◆ **EXERCISE GOAL**: Starting with the line that contains "Instruction: Click the Editor title text" and stopping after the line that contains "800x429 pixels.", return each line below exactly as written, with no others.

◆ **RECORDS TO PROCESS**:
[Start of section]
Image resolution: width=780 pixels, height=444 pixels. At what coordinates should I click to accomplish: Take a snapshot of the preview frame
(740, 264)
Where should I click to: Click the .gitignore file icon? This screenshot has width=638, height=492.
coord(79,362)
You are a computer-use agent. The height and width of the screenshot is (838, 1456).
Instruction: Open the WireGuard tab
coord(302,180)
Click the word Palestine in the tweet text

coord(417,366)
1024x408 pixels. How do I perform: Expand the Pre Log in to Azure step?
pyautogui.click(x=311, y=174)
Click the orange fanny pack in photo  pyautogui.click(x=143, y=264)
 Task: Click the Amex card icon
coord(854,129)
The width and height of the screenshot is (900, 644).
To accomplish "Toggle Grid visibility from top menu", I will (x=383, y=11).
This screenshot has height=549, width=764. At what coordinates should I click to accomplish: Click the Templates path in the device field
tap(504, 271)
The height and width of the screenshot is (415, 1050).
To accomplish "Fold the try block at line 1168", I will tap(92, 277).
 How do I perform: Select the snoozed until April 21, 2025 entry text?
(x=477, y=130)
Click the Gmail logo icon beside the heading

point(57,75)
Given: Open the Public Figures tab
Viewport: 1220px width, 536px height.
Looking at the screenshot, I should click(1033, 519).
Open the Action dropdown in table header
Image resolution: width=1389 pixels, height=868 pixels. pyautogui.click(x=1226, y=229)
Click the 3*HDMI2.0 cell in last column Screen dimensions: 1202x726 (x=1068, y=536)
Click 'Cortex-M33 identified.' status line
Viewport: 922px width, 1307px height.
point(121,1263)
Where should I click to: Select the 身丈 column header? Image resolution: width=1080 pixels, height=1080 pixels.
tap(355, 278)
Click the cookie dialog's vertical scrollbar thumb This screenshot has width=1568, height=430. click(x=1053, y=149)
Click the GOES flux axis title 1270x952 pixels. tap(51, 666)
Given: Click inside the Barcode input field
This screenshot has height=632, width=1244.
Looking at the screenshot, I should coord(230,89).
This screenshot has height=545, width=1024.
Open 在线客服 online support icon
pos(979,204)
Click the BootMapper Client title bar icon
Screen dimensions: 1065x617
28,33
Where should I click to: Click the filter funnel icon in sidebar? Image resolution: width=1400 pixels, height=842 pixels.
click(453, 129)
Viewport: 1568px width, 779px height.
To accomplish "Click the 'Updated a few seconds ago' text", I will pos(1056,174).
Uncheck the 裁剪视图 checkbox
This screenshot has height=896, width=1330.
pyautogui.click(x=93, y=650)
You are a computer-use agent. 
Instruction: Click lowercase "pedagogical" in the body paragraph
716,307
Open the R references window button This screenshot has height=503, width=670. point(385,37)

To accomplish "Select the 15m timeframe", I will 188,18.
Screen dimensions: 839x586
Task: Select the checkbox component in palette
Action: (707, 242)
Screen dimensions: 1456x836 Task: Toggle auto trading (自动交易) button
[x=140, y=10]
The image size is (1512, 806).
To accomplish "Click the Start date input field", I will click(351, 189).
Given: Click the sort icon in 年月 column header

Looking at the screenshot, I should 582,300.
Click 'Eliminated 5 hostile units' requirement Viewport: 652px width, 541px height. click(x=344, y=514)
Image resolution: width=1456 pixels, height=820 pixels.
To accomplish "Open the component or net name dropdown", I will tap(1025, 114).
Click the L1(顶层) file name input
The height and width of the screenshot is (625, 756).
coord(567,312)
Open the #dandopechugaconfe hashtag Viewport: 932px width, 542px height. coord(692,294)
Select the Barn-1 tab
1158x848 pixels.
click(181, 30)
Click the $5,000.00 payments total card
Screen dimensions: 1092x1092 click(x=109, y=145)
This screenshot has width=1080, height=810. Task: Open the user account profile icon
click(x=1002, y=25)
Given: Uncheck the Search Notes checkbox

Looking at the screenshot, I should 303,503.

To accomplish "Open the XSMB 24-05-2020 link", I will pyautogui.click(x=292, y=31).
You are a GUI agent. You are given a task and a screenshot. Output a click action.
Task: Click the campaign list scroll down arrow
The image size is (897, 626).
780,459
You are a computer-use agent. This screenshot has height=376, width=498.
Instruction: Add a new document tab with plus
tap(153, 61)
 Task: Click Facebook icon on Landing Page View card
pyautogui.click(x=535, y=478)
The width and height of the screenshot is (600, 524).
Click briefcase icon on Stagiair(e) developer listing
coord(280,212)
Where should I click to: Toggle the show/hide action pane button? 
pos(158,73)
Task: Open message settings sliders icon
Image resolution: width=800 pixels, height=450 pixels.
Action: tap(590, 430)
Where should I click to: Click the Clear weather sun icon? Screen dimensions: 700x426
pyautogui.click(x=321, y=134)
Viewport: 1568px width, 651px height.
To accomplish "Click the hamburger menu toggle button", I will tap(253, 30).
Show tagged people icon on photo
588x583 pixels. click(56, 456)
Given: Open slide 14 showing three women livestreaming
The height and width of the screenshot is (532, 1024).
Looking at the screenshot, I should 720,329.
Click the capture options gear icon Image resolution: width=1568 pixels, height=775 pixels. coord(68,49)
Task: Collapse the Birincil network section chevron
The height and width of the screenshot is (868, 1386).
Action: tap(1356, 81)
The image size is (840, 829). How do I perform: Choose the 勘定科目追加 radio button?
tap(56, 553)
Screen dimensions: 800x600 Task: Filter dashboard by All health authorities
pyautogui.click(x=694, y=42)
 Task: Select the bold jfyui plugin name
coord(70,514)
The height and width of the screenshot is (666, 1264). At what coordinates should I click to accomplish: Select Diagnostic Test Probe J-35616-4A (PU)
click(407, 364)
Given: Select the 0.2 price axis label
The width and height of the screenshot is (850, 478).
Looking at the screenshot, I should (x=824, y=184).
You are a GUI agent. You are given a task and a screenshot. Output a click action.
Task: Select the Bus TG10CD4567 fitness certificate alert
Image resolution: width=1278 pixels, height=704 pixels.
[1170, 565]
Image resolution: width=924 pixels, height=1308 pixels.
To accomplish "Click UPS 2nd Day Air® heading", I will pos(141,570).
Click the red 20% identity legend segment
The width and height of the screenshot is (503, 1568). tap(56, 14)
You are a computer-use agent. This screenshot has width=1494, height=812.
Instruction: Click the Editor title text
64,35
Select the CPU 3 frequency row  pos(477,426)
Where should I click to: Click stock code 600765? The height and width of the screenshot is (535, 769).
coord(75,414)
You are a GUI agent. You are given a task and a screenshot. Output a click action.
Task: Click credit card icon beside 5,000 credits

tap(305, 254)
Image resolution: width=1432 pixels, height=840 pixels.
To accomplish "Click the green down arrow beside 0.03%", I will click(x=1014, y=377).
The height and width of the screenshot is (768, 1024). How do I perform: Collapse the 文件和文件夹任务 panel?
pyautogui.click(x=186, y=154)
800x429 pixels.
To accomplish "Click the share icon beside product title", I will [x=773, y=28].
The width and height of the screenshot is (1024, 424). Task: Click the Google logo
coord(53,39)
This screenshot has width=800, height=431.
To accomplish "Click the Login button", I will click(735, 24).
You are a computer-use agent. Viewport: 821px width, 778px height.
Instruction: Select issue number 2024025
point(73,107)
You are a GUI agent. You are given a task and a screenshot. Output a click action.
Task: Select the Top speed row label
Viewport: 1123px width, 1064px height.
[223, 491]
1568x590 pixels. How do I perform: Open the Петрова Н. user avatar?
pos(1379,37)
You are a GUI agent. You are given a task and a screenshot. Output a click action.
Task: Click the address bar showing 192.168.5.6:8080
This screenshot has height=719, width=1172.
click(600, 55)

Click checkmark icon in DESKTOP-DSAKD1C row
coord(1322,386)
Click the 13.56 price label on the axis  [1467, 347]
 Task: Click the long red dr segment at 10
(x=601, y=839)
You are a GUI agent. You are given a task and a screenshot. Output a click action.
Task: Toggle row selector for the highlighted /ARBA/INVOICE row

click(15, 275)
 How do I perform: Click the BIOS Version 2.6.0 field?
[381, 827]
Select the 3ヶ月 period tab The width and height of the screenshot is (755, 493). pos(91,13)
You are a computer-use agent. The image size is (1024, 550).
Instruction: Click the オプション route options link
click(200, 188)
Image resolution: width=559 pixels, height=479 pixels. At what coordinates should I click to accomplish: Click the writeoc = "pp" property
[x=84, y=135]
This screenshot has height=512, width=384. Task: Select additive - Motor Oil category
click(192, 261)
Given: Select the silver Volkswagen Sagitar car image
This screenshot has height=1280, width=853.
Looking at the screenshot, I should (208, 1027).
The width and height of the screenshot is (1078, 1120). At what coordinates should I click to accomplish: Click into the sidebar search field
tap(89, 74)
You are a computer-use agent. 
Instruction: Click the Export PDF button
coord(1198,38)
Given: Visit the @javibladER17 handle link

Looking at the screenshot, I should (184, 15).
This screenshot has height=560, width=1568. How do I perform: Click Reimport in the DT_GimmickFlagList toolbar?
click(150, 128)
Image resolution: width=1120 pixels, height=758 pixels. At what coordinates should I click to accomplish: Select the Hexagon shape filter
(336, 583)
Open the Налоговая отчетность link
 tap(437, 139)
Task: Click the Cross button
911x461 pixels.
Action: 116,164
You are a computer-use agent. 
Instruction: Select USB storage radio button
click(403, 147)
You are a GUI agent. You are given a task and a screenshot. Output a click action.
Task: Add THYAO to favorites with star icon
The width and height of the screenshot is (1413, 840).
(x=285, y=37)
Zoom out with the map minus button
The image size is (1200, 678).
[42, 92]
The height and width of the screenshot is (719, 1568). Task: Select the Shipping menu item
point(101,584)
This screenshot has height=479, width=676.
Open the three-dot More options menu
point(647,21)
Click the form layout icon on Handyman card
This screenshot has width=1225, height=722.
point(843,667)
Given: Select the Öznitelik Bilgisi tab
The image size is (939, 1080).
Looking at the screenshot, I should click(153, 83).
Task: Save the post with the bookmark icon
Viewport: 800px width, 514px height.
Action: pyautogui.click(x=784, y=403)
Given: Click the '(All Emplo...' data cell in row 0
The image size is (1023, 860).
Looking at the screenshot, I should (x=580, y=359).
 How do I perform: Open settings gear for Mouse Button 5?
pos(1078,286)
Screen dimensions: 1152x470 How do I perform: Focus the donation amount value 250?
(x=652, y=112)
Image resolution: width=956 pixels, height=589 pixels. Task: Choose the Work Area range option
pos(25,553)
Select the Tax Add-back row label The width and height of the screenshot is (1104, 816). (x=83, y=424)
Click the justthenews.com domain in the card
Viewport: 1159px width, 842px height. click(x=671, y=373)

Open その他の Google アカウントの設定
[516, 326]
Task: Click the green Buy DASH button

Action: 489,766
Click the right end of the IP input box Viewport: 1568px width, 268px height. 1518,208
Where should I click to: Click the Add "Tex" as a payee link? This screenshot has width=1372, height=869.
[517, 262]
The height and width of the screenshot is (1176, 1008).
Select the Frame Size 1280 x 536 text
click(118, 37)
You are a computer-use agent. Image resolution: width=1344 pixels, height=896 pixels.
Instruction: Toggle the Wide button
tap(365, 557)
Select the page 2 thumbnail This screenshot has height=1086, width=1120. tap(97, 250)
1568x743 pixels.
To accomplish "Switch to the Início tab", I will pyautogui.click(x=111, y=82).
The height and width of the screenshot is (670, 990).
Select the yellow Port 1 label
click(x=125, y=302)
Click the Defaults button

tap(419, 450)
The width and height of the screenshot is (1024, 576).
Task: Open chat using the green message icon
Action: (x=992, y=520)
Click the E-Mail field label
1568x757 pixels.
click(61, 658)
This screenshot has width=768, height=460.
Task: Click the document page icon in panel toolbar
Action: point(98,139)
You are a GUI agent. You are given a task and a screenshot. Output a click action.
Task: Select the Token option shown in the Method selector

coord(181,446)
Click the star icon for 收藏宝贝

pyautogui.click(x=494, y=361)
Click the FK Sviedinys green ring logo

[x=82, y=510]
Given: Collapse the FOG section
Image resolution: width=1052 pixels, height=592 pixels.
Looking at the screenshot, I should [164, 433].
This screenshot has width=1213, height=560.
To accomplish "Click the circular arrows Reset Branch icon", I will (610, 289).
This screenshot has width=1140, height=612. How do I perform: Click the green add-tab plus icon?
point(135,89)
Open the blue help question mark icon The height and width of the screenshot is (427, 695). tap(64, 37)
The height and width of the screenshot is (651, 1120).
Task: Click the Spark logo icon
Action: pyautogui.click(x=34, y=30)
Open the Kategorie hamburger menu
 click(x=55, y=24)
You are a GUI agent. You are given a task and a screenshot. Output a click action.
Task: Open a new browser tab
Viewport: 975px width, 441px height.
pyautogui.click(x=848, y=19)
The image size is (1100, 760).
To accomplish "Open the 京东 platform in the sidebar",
[End of section]
◆ **EXPECTED OUTPUT**:
Instruction: Click the Editor title text
64,35
Select the CPU 3 frequency row  pos(477,426)
Where should I click to: Click stock code 600765? The height and width of the screenshot is (535, 769).
coord(75,414)
You are a GUI agent. You are given a task and a screenshot. Output a click action.
Task: Click credit card icon beside 5,000 credits

tap(305, 254)
Image resolution: width=1432 pixels, height=840 pixels.
To accomplish "Click the green down arrow beside 0.03%", I will click(x=1014, y=377).
The height and width of the screenshot is (768, 1024). How do I perform: Collapse the 文件和文件夹任务 panel?
pyautogui.click(x=186, y=154)
800x429 pixels.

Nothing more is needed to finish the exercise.